Computation	Closed-form	Iterative
Use case	Prediction with all features	Sparse, interpretable model

22. Elastic Net: The Best of Both Worlds

\[J_\text{ElasticNet} = \|\mathbf{y} - \mathbf{X}\mathbf{w}\|_2^2 + \lambda_1 \|\mathbf{w}\|_1 + \lambda_2 \|\mathbf{w}\|_2^2\]

Or equivalently with mixing parameter \(\alpha \in [0, 1]\):

\[J = \|\mathbf{y} - \mathbf{X}\mathbf{w}\|_2^2 + \lambda \left[\alpha \|\mathbf{w}\|_1 + (1 - \alpha) \|\mathbf{w}\|_2^2\right]\]

\(\alpha = 1\): Pure Lasso
\(\alpha = 0\): Pure Ridge
\(0 < \alpha < 1\): Elastic Net

Why Elastic Net?

Handles correlated features better than Lasso (groups of correlated features are selected together)
Still produces sparse solutions (unlike pure Ridge)
Particularly useful in materials science where process parameters are often correlated (e.g., power and energy density)

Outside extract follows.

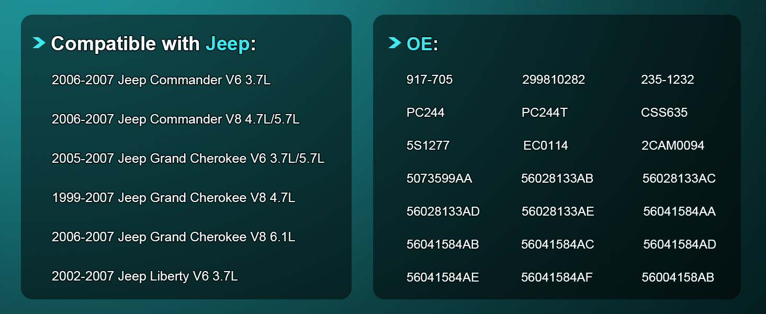The height and width of the screenshot is (314, 766).
Task: Click the OE heading text
Action: tap(422, 44)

from sklearn.linear_model import ElasticNet
model = ElasticNet(alpha=0.1, l1_ratio=0.5)  # l1_ratio = alpha
model.fit(X_train, y_train)
print(f"Nonzero features: {(model.coef_ != 0).sum()} / {len(model.coef_)}")

23. Dropout for Neural Networks

Randomly Disabling Neurons During Training (Goodfellow et al. 2016)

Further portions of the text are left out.